[Records for locating words and elements]
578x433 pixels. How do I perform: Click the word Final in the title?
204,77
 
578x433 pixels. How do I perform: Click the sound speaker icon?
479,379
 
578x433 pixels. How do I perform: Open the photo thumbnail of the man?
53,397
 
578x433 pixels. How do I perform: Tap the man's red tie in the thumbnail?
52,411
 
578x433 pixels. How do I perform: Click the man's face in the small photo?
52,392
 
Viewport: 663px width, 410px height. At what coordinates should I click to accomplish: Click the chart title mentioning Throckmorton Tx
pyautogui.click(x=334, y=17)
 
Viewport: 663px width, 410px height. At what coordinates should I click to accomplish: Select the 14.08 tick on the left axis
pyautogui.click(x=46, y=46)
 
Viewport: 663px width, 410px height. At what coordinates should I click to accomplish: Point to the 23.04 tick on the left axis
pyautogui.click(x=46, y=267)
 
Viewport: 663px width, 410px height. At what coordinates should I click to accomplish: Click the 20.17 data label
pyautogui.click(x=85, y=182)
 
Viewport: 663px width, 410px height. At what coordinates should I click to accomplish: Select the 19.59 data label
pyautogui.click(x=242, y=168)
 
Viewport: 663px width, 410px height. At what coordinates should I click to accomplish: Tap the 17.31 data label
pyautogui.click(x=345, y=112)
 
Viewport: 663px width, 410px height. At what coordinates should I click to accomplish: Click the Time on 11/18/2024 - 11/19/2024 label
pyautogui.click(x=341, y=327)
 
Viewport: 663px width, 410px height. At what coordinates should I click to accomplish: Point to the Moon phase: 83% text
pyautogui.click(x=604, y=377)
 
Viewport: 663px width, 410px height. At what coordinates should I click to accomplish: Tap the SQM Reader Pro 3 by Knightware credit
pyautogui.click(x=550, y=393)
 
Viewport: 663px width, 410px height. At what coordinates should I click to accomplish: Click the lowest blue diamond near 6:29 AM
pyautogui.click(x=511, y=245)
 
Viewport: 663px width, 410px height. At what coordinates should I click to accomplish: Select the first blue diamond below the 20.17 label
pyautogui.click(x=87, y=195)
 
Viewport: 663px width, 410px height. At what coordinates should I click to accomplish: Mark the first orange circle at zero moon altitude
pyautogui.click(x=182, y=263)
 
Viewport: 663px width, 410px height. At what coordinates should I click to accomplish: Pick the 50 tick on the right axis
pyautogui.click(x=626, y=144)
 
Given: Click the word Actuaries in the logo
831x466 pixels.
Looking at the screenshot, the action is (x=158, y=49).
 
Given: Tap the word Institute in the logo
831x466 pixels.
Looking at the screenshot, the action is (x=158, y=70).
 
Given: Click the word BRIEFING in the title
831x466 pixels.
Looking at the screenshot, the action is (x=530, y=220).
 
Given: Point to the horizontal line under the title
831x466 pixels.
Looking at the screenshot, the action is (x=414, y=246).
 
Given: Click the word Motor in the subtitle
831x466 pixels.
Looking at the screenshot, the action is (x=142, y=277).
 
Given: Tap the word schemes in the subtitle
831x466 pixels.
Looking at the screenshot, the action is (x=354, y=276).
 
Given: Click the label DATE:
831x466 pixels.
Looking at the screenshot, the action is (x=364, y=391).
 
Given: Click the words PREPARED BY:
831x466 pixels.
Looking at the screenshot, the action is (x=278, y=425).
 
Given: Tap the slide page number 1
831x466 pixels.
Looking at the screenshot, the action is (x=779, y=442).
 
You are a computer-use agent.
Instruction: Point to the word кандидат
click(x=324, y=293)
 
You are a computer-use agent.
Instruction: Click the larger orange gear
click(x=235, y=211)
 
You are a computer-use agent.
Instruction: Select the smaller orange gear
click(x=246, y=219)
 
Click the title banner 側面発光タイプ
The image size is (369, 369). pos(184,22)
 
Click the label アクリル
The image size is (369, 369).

**Problem requirements**.
Can you convert every line of the rows above into a JSON list of strings, with one string per line and the blank lines dropped?

**Solution to this problem**.
[
  "578x433 pixels. How do I perform: Click the word Final in the title?",
  "204,77",
  "578x433 pixels. How do I perform: Click the sound speaker icon?",
  "479,379",
  "578x433 pixels. How do I perform: Open the photo thumbnail of the man?",
  "53,397",
  "578x433 pixels. How do I perform: Tap the man's red tie in the thumbnail?",
  "52,411",
  "578x433 pixels. How do I perform: Click the man's face in the small photo?",
  "52,392",
  "Viewport: 663px width, 410px height. At what coordinates should I click to accomplish: Click the chart title mentioning Throckmorton Tx",
  "pyautogui.click(x=334, y=17)",
  "Viewport: 663px width, 410px height. At what coordinates should I click to accomplish: Select the 14.08 tick on the left axis",
  "pyautogui.click(x=46, y=46)",
  "Viewport: 663px width, 410px height. At what coordinates should I click to accomplish: Point to the 23.04 tick on the left axis",
  "pyautogui.click(x=46, y=267)",
  "Viewport: 663px width, 410px height. At what coordinates should I click to accomplish: Click the 20.17 data label",
  "pyautogui.click(x=85, y=182)",
  "Viewport: 663px width, 410px height. At what coordinates should I click to accomplish: Select the 19.59 data label",
  "pyautogui.click(x=242, y=168)",
  "Viewport: 663px width, 410px height. At what coordinates should I click to accomplish: Tap the 17.31 data label",
  "pyautogui.click(x=345, y=112)",
  "Viewport: 663px width, 410px height. At what coordinates should I click to accomplish: Click the Time on 11/18/2024 - 11/19/2024 label",
  "pyautogui.click(x=341, y=327)",
  "Viewport: 663px width, 410px height. At what coordinates should I click to accomplish: Point to the Moon phase: 83% text",
  "pyautogui.click(x=604, y=377)",
  "Viewport: 663px width, 410px height. At what coordinates should I click to accomplish: Tap the SQM Reader Pro 3 by Knightware credit",
  "pyautogui.click(x=550, y=393)",
  "Viewport: 663px width, 410px height. At what coordinates should I click to accomplish: Click the lowest blue diamond near 6:29 AM",
  "pyautogui.click(x=511, y=245)",
  "Viewport: 663px width, 410px height. At what coordinates should I click to accomplish: Select the first blue diamond below the 20.17 label",
  "pyautogui.click(x=87, y=195)",
  "Viewport: 663px width, 410px height. At what coordinates should I click to accomplish: Mark the first orange circle at zero moon altitude",
  "pyautogui.click(x=182, y=263)",
  "Viewport: 663px width, 410px height. At what coordinates should I click to accomplish: Pick the 50 tick on the right axis",
  "pyautogui.click(x=626, y=144)",
  "Given: Click the word Actuaries in the logo",
  "831x466 pixels.",
  "Looking at the screenshot, the action is (x=158, y=49).",
  "Given: Tap the word Institute in the logo",
  "831x466 pixels.",
  "Looking at the screenshot, the action is (x=158, y=70).",
  "Given: Click the word BRIEFING in the title",
  "831x466 pixels.",
  "Looking at the screenshot, the action is (x=530, y=220).",
  "Given: Point to the horizontal line under the title",
  "831x466 pixels.",
  "Looking at the screenshot, the action is (x=414, y=246).",
  "Given: Click the word Motor in the subtitle",
  "831x466 pixels.",
  "Looking at the screenshot, the action is (x=142, y=277).",
  "Given: Tap the word schemes in the subtitle",
  "831x466 pixels.",
  "Looking at the screenshot, the action is (x=354, y=276).",
  "Given: Click the label DATE:",
  "831x466 pixels.",
  "Looking at the screenshot, the action is (x=364, y=391).",
  "Given: Click the words PREPARED BY:",
  "831x466 pixels.",
  "Looking at the screenshot, the action is (x=278, y=425).",
  "Given: Tap the slide page number 1",
  "831x466 pixels.",
  "Looking at the screenshot, the action is (x=779, y=442).",
  "You are a computer-use agent.",
  "Instruction: Point to the word кандидат",
  "click(x=324, y=293)",
  "You are a computer-use agent.",
  "Instruction: Click the larger orange gear",
  "click(x=235, y=211)",
  "You are a computer-use agent.",
  "Instruction: Select the smaller orange gear",
  "click(x=246, y=219)",
  "Click the title banner 側面発光タイプ",
  "The image size is (369, 369). pos(184,22)",
  "Click the label アクリル",
  "The image size is (369, 369)."
]